### Problem description
In the data that follows, find the line with "You are a GUI"; transcribe it, every later line up to the one with "This screenshot has width=947, height=510.", and that line as well, exactly and with no others.

### Available data
******************************

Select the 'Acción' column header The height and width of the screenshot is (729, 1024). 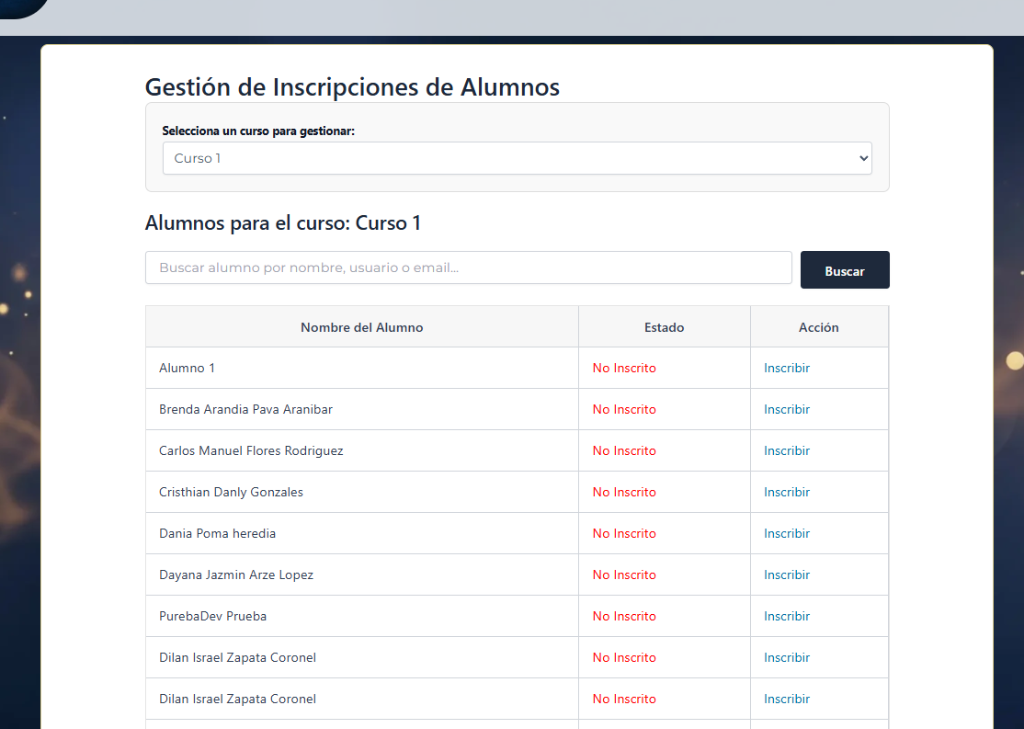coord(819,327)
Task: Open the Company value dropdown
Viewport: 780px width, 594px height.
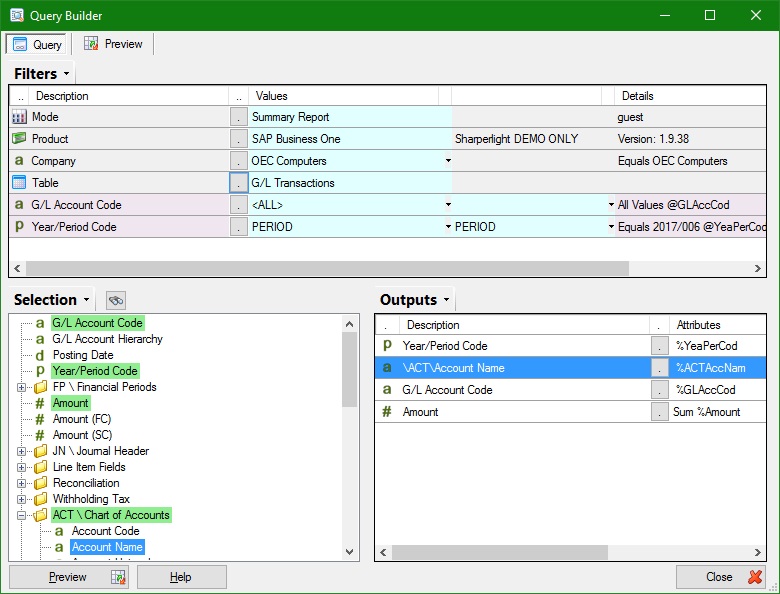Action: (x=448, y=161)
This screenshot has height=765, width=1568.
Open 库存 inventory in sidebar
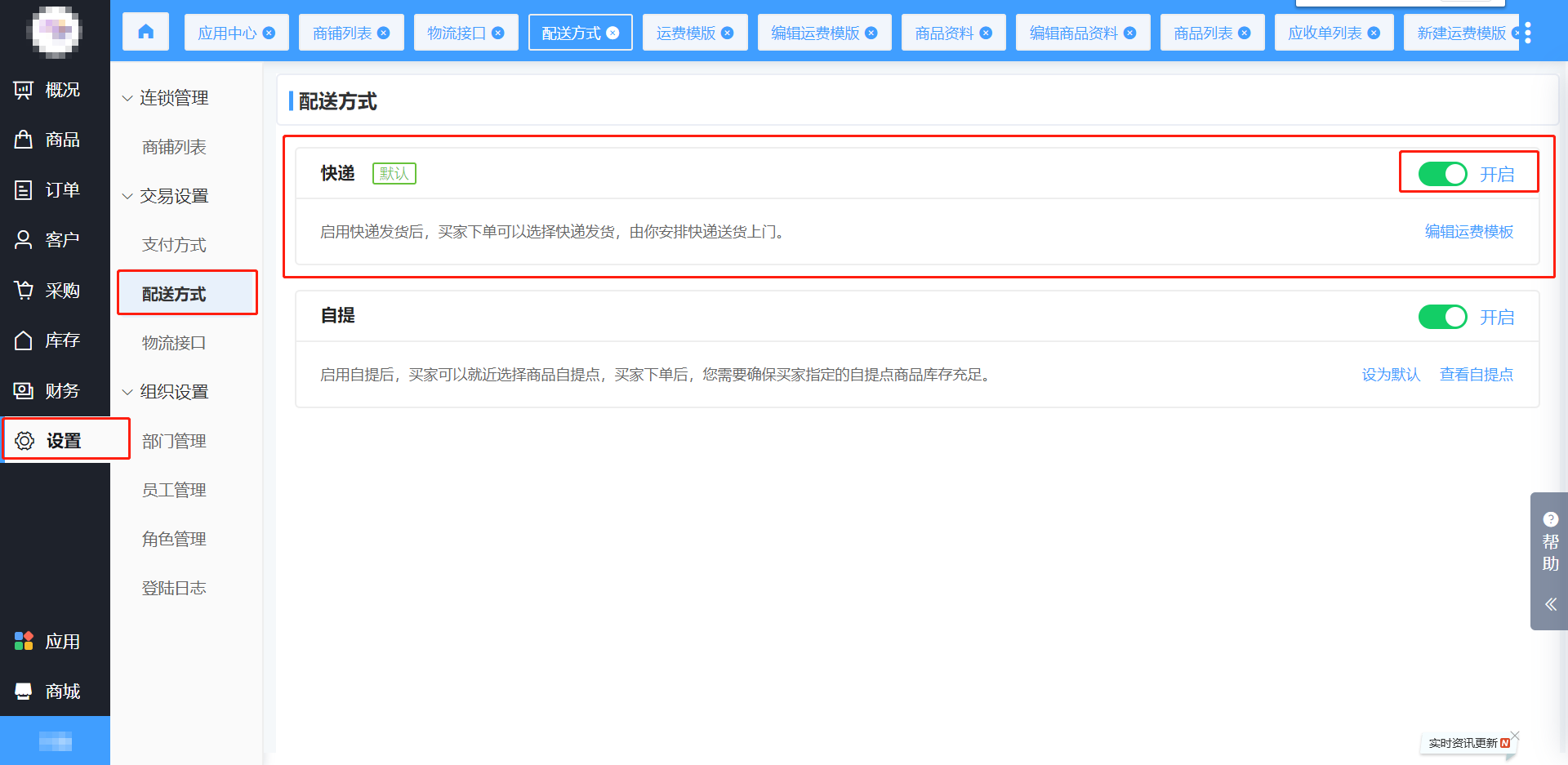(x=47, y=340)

******************************

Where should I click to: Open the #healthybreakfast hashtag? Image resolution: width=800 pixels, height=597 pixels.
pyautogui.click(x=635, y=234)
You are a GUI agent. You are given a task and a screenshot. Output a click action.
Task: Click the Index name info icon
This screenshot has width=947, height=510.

******************************

### Reply
You are a GUI agent. You are given a task and a screenshot. Output a click action.
Task: Click the Index name info icon
This screenshot has width=947, height=510.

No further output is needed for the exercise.